▸ TO DO:
State how many lines of the data below hold the string "Όροι", giving nothing but the number.

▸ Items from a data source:

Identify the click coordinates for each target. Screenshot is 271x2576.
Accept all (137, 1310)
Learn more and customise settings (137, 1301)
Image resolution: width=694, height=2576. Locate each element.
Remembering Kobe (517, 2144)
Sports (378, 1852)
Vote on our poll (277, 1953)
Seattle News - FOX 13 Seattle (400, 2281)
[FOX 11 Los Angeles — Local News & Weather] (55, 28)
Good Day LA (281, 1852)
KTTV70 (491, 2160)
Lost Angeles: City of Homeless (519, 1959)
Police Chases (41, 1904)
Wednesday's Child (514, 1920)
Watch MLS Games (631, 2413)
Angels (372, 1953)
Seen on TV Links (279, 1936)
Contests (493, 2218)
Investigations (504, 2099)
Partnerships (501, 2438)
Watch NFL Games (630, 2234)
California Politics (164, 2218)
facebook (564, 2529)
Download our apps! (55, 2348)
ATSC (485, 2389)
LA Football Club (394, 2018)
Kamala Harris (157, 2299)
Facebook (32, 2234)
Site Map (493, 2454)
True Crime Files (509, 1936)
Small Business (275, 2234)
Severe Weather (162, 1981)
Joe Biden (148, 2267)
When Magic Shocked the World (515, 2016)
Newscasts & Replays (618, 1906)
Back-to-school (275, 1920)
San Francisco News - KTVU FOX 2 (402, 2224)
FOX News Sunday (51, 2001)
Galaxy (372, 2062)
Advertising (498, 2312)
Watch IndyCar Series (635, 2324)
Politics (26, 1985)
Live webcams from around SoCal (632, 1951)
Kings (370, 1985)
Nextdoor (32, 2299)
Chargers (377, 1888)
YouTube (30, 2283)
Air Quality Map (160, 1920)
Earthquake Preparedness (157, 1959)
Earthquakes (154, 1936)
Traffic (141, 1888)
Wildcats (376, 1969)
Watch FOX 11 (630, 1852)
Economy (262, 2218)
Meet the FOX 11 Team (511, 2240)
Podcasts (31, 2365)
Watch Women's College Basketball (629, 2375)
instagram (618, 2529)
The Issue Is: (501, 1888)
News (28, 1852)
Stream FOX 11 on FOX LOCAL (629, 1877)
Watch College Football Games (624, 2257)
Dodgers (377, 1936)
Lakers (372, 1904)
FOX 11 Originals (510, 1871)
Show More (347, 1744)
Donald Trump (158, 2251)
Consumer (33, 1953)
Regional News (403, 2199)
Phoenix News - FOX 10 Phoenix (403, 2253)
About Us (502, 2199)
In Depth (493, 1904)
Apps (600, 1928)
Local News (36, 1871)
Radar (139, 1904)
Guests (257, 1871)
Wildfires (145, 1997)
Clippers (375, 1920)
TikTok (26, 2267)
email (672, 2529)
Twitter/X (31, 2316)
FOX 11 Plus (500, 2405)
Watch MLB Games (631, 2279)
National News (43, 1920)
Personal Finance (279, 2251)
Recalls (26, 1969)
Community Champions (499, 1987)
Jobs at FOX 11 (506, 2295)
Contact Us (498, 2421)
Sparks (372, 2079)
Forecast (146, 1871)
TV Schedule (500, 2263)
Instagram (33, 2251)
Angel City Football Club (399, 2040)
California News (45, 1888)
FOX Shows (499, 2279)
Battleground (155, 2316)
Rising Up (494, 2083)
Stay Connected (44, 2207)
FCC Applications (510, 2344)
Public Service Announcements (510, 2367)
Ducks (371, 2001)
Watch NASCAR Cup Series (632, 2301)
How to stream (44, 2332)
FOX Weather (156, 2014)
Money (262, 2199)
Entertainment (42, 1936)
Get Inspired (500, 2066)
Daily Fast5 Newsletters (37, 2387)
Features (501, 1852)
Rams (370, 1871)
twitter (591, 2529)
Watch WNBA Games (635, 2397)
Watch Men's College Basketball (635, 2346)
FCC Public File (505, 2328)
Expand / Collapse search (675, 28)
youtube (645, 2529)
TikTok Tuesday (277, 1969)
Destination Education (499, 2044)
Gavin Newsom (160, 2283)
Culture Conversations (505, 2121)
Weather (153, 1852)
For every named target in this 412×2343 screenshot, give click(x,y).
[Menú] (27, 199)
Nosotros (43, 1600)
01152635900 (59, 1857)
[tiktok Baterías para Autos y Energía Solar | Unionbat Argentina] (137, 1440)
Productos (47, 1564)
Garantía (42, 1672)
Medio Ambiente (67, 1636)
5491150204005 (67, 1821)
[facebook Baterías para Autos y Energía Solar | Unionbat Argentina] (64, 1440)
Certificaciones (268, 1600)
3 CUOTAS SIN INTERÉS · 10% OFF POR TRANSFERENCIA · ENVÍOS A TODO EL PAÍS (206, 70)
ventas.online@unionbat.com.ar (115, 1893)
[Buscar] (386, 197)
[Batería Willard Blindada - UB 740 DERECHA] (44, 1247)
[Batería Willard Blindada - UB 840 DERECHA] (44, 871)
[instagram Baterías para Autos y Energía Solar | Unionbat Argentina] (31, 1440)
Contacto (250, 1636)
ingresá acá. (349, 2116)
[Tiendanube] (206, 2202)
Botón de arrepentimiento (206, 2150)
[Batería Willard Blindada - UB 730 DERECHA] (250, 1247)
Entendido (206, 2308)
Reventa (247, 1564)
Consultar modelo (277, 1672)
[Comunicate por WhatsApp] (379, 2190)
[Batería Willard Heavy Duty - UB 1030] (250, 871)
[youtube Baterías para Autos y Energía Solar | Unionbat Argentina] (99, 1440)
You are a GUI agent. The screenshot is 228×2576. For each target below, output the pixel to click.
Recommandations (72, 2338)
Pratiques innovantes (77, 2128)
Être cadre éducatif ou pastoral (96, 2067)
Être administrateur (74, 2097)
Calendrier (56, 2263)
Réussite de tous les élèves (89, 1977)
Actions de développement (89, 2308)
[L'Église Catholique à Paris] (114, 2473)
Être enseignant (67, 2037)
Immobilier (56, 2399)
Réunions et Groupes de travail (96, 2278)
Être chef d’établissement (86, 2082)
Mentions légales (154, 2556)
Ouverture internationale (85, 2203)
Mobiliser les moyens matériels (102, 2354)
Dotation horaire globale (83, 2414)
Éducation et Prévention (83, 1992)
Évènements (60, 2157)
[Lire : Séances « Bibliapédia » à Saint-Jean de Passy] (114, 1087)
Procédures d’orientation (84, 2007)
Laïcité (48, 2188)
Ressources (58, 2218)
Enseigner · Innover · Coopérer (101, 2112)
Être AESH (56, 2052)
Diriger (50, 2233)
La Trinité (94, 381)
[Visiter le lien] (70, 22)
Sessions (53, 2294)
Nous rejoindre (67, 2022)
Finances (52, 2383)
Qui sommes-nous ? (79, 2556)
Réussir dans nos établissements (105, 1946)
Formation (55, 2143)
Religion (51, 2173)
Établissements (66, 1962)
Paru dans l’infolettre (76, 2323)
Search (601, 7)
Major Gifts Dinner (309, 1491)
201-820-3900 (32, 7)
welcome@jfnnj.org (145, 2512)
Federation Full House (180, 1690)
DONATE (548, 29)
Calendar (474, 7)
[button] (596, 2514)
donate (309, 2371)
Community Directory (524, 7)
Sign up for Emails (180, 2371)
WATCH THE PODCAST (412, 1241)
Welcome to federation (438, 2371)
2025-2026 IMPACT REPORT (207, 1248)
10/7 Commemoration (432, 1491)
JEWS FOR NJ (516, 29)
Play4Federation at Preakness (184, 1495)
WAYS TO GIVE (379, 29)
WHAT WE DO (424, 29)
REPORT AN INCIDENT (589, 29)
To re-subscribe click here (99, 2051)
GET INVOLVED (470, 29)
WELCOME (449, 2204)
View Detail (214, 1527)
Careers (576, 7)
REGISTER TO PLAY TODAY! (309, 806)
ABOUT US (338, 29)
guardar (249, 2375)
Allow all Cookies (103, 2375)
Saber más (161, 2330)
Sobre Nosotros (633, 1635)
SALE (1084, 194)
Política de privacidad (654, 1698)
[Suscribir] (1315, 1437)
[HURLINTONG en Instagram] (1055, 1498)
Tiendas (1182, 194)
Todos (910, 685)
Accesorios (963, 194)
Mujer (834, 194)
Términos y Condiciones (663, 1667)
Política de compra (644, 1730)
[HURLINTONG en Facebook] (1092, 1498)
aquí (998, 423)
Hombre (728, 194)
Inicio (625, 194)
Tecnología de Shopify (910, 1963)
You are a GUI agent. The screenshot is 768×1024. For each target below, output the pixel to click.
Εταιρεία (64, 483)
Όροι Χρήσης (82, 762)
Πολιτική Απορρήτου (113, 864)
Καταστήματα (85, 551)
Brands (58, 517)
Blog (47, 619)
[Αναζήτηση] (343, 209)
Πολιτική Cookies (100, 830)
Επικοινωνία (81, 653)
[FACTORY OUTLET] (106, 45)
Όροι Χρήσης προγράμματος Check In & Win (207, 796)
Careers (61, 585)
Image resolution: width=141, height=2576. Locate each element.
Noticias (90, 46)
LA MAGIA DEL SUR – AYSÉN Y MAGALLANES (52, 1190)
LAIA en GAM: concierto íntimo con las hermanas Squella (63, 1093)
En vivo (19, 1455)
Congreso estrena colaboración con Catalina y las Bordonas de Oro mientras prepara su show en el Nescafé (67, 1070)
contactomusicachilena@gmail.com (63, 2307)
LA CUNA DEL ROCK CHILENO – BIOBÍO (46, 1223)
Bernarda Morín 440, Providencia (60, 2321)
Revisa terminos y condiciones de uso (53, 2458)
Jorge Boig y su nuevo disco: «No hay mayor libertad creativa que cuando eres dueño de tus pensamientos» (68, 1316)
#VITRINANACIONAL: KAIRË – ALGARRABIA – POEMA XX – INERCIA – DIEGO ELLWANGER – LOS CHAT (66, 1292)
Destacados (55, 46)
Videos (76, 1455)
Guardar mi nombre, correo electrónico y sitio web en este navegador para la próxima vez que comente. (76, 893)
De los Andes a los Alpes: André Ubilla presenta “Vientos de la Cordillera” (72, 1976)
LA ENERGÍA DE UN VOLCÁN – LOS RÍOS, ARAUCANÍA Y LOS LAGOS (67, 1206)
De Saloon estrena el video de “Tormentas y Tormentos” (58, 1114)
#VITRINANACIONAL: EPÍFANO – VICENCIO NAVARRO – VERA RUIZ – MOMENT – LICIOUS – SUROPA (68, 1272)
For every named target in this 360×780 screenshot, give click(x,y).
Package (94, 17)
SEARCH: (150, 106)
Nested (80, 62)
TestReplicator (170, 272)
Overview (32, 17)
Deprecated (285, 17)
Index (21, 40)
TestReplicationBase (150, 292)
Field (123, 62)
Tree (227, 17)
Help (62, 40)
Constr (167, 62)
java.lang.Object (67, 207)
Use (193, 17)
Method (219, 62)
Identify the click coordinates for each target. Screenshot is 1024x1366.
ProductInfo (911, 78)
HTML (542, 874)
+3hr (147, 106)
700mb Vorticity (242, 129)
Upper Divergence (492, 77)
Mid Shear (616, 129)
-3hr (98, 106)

▸ SOLUTION TO THE EXERCISE:
2